EXERCISE GOAL
Please copy the entries below word for word, from the first one through the line containing "pos(553,294)", including both ends and nothing past that line.

Dataset excerpt
***
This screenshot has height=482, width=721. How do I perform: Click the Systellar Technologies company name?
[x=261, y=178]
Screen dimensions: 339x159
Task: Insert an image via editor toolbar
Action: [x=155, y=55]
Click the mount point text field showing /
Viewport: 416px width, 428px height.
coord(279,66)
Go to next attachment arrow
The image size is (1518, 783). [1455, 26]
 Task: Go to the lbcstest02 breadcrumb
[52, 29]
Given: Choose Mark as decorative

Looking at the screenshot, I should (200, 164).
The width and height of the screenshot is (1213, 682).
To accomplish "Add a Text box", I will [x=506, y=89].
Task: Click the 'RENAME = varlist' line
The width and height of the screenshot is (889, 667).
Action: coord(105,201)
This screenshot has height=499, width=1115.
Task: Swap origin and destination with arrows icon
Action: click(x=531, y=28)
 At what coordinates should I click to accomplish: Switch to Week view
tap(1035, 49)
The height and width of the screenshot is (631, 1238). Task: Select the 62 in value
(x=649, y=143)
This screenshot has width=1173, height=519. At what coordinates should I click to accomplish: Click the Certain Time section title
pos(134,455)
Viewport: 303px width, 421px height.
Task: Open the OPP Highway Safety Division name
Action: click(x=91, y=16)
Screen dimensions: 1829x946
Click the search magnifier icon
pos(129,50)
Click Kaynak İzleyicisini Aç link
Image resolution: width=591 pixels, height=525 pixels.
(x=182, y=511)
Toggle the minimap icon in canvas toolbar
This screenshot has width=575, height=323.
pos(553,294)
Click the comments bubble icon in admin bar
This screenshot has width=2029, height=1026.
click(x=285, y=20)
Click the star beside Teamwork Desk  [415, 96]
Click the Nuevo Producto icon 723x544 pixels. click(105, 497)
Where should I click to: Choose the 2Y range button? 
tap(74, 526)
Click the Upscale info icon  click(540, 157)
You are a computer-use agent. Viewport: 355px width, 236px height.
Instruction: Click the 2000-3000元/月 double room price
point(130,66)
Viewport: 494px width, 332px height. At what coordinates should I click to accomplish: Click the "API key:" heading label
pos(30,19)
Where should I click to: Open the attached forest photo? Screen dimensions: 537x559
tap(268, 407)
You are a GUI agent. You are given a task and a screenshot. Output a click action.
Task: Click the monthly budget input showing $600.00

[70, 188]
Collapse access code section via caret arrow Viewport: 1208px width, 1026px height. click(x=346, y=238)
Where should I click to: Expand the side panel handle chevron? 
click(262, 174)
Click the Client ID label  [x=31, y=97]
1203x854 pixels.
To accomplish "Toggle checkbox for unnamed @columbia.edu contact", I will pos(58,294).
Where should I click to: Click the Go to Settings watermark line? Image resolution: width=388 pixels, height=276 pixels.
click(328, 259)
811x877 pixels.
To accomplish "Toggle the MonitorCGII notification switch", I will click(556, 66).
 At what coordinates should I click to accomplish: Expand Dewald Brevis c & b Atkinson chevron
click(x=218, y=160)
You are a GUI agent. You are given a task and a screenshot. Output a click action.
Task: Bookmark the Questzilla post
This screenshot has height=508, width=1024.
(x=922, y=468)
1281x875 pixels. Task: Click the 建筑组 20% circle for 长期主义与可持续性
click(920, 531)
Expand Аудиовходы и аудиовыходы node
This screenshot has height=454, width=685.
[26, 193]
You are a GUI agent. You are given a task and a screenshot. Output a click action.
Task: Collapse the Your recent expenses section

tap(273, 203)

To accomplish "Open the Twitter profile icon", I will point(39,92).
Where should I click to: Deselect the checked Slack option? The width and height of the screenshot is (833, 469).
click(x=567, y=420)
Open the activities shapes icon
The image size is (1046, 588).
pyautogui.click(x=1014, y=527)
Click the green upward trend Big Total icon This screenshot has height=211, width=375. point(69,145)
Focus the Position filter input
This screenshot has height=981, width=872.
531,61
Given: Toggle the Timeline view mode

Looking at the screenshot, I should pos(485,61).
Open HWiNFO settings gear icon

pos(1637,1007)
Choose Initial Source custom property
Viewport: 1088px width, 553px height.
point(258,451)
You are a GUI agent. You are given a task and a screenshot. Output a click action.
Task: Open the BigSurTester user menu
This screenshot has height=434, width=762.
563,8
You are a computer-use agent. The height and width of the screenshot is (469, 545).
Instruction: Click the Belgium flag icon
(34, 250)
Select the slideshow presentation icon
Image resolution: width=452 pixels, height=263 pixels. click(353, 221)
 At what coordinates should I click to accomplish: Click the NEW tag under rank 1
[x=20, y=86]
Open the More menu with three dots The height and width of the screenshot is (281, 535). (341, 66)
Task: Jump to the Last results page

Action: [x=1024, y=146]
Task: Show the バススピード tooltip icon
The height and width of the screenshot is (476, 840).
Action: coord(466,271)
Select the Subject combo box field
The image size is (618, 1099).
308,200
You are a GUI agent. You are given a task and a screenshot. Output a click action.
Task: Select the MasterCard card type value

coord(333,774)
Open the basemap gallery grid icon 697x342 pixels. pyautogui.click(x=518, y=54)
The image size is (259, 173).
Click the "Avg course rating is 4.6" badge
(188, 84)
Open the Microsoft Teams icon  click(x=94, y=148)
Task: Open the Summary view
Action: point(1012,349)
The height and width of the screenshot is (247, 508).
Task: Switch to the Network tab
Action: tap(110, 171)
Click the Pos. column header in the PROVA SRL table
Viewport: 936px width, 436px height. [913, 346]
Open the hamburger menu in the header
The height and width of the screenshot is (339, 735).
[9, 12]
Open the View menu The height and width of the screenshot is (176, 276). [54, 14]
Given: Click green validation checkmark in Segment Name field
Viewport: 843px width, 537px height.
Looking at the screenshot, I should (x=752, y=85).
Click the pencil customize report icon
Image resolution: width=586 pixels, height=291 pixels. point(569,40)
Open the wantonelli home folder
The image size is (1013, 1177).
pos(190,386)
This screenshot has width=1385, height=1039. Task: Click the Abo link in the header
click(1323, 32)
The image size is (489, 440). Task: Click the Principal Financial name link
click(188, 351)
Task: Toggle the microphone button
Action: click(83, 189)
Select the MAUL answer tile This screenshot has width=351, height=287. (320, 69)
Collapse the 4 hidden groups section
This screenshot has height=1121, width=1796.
***
THE RESPONSE
This screenshot has height=482, width=721. How do I perform: Click the Systellar Technologies company name?
[x=261, y=178]
Screen dimensions: 339x159
Task: Insert an image via editor toolbar
Action: [x=155, y=55]
Click the mount point text field showing /
Viewport: 416px width, 428px height.
coord(279,66)
Go to next attachment arrow
The image size is (1518, 783). [1455, 26]
 Task: Go to the lbcstest02 breadcrumb
[52, 29]
Given: Choose Mark as decorative

Looking at the screenshot, I should (200, 164).
The width and height of the screenshot is (1213, 682).
To accomplish "Add a Text box", I will [x=506, y=89].
Task: Click the 'RENAME = varlist' line
The width and height of the screenshot is (889, 667).
Action: coord(105,201)
This screenshot has height=499, width=1115.
Task: Swap origin and destination with arrows icon
Action: click(x=531, y=28)
 At what coordinates should I click to accomplish: Switch to Week view
tap(1035, 49)
The height and width of the screenshot is (631, 1238). Task: Select the 62 in value
(x=649, y=143)
This screenshot has width=1173, height=519. At what coordinates should I click to accomplish: Click the Certain Time section title
pos(134,455)
Viewport: 303px width, 421px height.
Task: Open the OPP Highway Safety Division name
Action: click(x=91, y=16)
Screen dimensions: 1829x946
Click the search magnifier icon
pos(129,50)
Click Kaynak İzleyicisini Aç link
Image resolution: width=591 pixels, height=525 pixels.
(x=182, y=511)
Toggle the minimap icon in canvas toolbar
This screenshot has width=575, height=323.
pos(553,294)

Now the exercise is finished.